Bradshaw was in command of the submarine G 13 on 10 March, 1917 when she torpedoed and sank UC 43. He was awarded the Distinguished Service Order for this feat, on 12 May, 1917.[7][8]

Bradshaw was promoted to the rank of Lieutenant-Commander on 1 April, 1918.[9]

Post-War

Bradshaw lost the G 11 on 22 November, 1918 when he ran her aground in fog. A Court Martial investigating the loss attributed no blame upon him, however.[10]

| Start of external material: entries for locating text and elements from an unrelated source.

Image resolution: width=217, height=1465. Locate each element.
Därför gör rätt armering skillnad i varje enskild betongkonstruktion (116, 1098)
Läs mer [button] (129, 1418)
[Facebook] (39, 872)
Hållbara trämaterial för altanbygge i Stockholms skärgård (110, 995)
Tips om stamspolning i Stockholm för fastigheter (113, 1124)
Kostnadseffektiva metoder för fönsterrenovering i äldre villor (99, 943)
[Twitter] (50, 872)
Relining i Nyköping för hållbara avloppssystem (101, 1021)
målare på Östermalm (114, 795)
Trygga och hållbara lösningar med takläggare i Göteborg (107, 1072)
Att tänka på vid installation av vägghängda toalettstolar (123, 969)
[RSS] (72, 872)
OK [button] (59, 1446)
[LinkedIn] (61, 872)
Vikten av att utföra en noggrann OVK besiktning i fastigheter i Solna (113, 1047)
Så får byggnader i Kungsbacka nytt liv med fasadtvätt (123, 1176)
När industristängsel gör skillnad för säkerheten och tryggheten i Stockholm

K 15 accidentally sank when moored alongside the light cruiser Canterbury in Portsmouth Harbour on 25 June, 1921. On 29 August, 1921, Rear-Admiral (S) informed Bradshaw that he would not be placed in command of a submarine again, owing to sloppy standards of attention and supervision found aboard the submarine by the ensuing Court Martial. Not wishing to retired, Bradshaw underwent training in the Anti-Gas School later in the year before going onto half pay.[11]

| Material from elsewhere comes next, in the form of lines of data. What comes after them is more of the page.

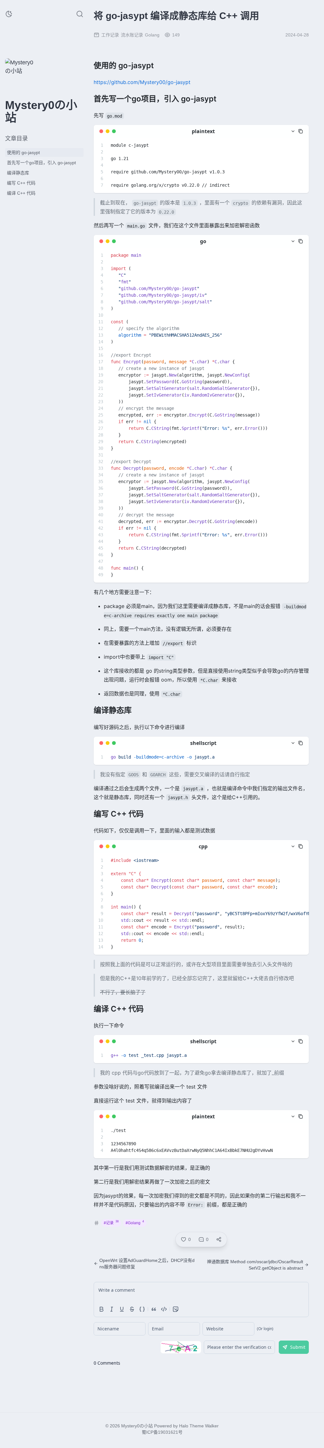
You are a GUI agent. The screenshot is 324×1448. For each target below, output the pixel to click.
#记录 (111, 1222)
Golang (152, 34)
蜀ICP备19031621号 (162, 1432)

Bradshaw was placed on the Retired List at his own request on 1 June, 1922 and was subsequently promoted to the rank of Commander on the Retired List on 6 December, 1927.[12]

World War II

Bradshaw indeed saw service despite ill health. TODO: work on this

Reverted to Retired List on 24 August, 1946.

See Also

Naval Appointments
Preceded by
Thomas Kerr
Captain of H.M.S. A 9
28 Feb, 1913[13]
Succeeded by
George S. Walsh
Preceded by
Philip E. Phillips
Captain of H.M.S. C 7
20 Feb, 1914[14]
Succeeded by
Arthur W. Forbes
Preceded by
?
Captain of H.M.S. G 13
before 10 Mar, 1917[15]
Succeeded by
Humphrey G. Veale
Preceded by
Richard D. Sandford
Captain of H.M.S. G 11
? – 22 Nov, 1918[16]
Succeeded by
Vessel Lost

Footnotes

  1. Bradshaw Service Record. The National Archives. ADM 196/51/201. f. 213.
  2. Bradshaw Service Record. The National Archives. ADM 196/51/201. f. 213.
  3. Bradshaw Service Record. The National Archives. ADM 196/51/201. f. 213.
  4. The Navy List. (January, 1915). p. 102.
  5. The Navy List. (July, 1913). p. 343.
  6. The Navy List. (June, 1914). p. 289.
  7. The Technical History and Index, Vol. 1, Part 1. p. 13.
  8. Bradshaw Service Record. The National Archives. ADM 196/51/201. f. 213.
  9. The Navy List. (October, 1918). p. 65.
  10. Bradshaw Service Record. The National Archives. ADM 196/51/201. f. 213.
  11. Bradshaw Service Record. The National Archives. ADM 196/51/201. f. 213.
  12. Bradshaw Service Record. The National Archives. ADM 196/51/201. f. 213.
  13. The Navy List. (July, 1913). p. 343.
  14. The Navy List. (January, 1915). p. 285.
  15. The Technical History and Index, Vol. 1, Part 1. p. 13.
  16. Hepper. British Warship Losses in the Ironclad Era: 1860-1919. p. 146.